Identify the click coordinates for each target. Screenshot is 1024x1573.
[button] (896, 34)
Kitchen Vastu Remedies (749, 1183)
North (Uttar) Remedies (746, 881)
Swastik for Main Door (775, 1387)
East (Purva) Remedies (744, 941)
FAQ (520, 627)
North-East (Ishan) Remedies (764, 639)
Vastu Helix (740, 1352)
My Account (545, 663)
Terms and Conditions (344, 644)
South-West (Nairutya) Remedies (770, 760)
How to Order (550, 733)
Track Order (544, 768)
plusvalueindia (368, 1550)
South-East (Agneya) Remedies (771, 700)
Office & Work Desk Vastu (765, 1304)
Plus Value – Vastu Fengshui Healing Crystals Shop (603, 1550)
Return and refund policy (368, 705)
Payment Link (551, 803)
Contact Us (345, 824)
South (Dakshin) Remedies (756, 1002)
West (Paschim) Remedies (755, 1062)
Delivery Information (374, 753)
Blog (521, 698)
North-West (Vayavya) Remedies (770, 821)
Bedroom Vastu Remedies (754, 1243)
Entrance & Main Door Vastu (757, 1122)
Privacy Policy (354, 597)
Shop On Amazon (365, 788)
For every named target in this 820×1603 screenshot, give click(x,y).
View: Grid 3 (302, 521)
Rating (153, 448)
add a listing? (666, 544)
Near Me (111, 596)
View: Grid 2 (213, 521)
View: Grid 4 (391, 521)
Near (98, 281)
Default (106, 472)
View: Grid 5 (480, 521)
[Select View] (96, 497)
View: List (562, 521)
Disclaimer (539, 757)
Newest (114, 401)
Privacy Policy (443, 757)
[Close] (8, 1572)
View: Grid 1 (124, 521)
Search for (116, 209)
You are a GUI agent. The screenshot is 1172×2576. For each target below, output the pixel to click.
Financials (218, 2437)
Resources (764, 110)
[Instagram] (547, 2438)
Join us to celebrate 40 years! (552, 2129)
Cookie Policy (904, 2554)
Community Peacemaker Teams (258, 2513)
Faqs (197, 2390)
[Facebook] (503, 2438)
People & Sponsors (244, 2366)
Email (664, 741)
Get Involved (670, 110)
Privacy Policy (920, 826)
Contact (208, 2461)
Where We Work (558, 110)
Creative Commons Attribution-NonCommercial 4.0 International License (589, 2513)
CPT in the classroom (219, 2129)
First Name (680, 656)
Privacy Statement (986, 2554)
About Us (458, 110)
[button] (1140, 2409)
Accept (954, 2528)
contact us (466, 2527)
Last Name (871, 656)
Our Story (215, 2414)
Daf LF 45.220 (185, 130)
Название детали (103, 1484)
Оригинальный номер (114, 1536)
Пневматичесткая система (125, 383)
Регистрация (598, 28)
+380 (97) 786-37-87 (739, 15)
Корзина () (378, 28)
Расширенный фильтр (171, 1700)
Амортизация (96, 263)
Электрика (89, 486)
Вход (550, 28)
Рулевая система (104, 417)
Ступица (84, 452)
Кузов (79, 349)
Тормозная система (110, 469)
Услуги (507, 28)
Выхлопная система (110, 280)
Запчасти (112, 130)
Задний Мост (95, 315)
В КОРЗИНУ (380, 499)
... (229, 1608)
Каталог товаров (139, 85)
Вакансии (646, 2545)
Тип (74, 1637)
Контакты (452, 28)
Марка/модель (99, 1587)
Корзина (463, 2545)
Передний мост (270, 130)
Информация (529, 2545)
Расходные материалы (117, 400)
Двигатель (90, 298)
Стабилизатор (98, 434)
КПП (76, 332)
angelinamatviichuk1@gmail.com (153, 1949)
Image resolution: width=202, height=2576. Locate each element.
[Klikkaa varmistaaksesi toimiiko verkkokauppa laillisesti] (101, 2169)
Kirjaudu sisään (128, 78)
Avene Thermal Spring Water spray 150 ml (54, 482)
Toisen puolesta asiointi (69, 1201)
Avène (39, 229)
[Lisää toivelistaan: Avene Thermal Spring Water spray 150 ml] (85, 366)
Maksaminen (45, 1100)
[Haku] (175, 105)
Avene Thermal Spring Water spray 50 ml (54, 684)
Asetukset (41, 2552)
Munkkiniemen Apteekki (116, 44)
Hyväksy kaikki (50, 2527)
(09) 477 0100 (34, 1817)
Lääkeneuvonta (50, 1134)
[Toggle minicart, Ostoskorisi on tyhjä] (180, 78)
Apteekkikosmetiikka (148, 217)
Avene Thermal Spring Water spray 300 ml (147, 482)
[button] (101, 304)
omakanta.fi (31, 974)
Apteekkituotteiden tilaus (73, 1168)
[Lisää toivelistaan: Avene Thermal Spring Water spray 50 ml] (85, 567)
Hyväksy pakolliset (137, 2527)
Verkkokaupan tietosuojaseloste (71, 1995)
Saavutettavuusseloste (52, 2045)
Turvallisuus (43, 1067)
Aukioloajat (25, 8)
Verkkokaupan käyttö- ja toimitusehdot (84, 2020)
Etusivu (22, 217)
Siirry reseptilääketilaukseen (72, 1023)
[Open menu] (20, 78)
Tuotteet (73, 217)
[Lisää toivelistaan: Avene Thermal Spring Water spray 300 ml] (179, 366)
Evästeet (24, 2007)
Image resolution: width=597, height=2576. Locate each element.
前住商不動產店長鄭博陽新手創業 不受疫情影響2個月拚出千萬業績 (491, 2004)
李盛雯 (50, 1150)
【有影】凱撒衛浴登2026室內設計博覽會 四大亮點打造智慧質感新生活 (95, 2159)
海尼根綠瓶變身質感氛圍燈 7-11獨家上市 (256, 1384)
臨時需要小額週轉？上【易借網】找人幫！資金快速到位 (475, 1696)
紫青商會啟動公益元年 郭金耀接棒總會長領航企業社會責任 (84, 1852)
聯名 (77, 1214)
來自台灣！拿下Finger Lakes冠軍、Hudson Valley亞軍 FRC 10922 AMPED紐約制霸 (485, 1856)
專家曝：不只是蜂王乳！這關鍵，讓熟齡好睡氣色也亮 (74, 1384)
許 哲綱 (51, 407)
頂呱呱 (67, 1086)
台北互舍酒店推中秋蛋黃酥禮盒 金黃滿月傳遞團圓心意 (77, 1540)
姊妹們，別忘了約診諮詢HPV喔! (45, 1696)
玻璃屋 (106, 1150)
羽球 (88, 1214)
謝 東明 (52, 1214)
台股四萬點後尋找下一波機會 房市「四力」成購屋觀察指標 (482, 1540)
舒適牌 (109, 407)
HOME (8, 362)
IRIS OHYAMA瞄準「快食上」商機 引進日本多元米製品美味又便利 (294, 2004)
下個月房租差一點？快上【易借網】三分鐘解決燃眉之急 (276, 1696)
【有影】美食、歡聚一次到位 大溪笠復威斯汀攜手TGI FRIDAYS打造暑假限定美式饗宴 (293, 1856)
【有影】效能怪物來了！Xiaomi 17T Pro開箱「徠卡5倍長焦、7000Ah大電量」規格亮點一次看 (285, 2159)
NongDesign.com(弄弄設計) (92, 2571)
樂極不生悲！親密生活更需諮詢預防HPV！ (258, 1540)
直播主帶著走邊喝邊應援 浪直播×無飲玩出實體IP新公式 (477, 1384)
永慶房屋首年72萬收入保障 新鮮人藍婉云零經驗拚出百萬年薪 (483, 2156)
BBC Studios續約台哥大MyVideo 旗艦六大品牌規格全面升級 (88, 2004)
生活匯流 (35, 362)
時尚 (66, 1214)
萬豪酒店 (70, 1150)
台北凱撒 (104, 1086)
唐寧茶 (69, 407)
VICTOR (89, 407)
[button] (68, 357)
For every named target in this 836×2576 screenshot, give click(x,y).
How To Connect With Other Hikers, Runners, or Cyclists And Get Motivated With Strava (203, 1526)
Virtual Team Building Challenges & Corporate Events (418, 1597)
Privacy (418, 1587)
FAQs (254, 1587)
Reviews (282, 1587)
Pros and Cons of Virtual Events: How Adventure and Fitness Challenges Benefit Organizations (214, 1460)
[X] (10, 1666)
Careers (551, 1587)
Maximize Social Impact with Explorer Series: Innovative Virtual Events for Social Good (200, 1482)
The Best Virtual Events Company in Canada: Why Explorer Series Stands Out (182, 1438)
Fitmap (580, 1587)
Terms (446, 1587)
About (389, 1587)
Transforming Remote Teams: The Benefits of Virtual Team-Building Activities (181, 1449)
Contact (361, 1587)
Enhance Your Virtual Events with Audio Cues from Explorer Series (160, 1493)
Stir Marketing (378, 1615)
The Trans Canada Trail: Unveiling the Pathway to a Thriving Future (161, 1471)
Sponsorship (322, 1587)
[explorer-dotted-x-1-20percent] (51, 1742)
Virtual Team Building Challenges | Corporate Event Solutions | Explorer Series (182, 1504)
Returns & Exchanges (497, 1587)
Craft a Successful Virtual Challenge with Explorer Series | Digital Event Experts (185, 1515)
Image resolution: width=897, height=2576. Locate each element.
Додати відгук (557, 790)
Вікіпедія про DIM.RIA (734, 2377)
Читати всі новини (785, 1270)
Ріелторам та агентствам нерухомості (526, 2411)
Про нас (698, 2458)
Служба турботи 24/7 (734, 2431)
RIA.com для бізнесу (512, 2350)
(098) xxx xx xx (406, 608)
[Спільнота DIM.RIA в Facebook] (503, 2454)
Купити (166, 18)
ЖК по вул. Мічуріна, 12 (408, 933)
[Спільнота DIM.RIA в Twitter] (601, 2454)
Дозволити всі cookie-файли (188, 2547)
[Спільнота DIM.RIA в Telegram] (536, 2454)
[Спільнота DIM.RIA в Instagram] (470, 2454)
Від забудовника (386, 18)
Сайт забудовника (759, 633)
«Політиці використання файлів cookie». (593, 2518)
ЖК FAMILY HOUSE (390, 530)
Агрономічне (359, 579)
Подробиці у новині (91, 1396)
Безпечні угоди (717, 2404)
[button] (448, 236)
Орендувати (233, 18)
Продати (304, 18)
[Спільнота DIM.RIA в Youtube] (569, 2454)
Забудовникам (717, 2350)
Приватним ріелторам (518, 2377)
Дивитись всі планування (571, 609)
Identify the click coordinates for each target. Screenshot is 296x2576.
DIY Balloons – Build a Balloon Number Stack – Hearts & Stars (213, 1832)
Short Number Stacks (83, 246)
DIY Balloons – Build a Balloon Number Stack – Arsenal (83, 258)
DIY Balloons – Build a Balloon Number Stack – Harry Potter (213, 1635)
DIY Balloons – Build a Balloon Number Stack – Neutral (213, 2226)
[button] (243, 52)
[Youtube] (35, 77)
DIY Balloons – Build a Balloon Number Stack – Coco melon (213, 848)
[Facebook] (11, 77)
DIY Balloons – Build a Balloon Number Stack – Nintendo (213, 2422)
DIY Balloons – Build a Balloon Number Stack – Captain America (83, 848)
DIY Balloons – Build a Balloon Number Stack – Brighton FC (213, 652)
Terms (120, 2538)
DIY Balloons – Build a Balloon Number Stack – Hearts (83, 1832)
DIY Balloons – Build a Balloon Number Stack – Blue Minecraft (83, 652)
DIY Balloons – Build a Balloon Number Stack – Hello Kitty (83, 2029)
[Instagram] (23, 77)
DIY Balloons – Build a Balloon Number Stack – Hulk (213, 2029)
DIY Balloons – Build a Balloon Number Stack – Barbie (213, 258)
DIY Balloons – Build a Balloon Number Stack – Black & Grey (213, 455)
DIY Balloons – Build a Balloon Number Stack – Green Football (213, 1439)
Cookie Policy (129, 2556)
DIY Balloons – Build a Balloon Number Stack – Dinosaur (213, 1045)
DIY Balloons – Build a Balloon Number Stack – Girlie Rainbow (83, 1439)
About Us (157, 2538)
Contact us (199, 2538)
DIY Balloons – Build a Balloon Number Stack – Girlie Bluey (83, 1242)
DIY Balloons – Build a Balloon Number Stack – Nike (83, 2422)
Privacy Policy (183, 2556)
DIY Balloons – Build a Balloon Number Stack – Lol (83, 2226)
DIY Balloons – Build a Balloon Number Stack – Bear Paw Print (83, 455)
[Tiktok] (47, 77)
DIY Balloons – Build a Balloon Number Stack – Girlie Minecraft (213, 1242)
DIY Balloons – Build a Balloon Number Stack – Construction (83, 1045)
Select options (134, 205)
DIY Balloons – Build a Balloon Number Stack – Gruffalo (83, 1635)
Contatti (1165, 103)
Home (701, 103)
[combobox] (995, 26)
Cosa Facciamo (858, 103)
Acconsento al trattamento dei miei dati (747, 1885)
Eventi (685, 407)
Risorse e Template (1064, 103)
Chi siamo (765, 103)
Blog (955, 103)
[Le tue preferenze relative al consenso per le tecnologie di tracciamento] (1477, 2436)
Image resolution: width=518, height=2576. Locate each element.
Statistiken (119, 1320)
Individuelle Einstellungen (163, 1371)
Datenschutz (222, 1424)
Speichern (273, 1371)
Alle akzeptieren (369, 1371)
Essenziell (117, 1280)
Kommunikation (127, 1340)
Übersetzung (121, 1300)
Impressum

▸ Description of the task: Using the data above, reproduce exactly the lines from the line that contains "Контакты (452, 28)" through the line that contains "姊妹們，別忘了約診諮詢HPV喔! (45, 1696)", including both.

▸ Solution for this problem:
Контакты (452, 28)
Марка/модель (99, 1587)
Корзина (463, 2545)
Передний мост (270, 130)
Информация (529, 2545)
Расходные материалы (117, 400)
Двигатель (90, 298)
Стабилизатор (98, 434)
КПП (76, 332)
angelinamatviichuk1@gmail.com (153, 1949)
Image resolution: width=202, height=2576. Locate each element.
[Klikkaa varmistaaksesi toimiiko verkkokauppa laillisesti] (101, 2169)
Kirjaudu sisään (128, 78)
Avene Thermal Spring Water spray 150 ml (54, 482)
Toisen puolesta asiointi (69, 1201)
Avène (39, 229)
[Lisää toivelistaan: Avene Thermal Spring Water spray 150 ml] (85, 366)
Maksaminen (45, 1100)
[Haku] (175, 105)
Avene Thermal Spring Water spray 50 ml (54, 684)
Asetukset (41, 2552)
Munkkiniemen Apteekki (116, 44)
Hyväksy kaikki (50, 2527)
(09) 477 0100 (34, 1817)
Lääkeneuvonta (50, 1134)
[Toggle minicart, Ostoskorisi on tyhjä] (180, 78)
Apteekkikosmetiikka (148, 217)
Avene Thermal Spring Water spray 300 ml (147, 482)
[button] (101, 304)
omakanta.fi (31, 974)
Apteekkituotteiden tilaus (73, 1168)
[Lisää toivelistaan: Avene Thermal Spring Water spray 50 ml] (85, 567)
Hyväksy pakolliset (137, 2527)
Verkkokaupan tietosuojaseloste (71, 1995)
Saavutettavuusseloste (52, 2045)
Turvallisuus (43, 1067)
Aukioloajat (25, 8)
Verkkokaupan käyttö- ja toimitusehdot (84, 2020)
Etusivu (22, 217)
Siirry reseptilääketilaukseen (72, 1023)
[Open menu] (20, 78)
Tuotteet (73, 217)
[Lisää toivelistaan: Avene Thermal Spring Water spray 300 ml] (179, 366)
Evästeet (24, 2007)
Image resolution: width=597, height=2576. Locate each element.
前住商不動產店長鄭博陽新手創業 不受疫情影響2個月拚出千萬業績 (491, 2004)
李盛雯 (50, 1150)
【有影】凱撒衛浴登2026室內設計博覽會 四大亮點打造智慧質感新生活 (95, 2159)
海尼根綠瓶變身質感氛圍燈 7-11獨家上市 (256, 1384)
臨時需要小額週轉？上【易借網】找人幫！資金快速到位 (475, 1696)
紫青商會啟動公益元年 郭金耀接棒總會長領航企業社會責任 (84, 1852)
聯名 (77, 1214)
來自台灣！拿下Finger Lakes冠軍、Hudson Valley亞軍 FRC 10922 AMPED紐約制霸 (485, 1856)
專家曝：不只是蜂王乳！這關鍵，讓熟齡好睡氣色也亮 (74, 1384)
許 哲綱 (51, 407)
頂呱呱 (67, 1086)
台北互舍酒店推中秋蛋黃酥禮盒 金黃滿月傳遞團圓心意 (77, 1540)
姊妹們，別忘了約診諮詢HPV喔! (45, 1696)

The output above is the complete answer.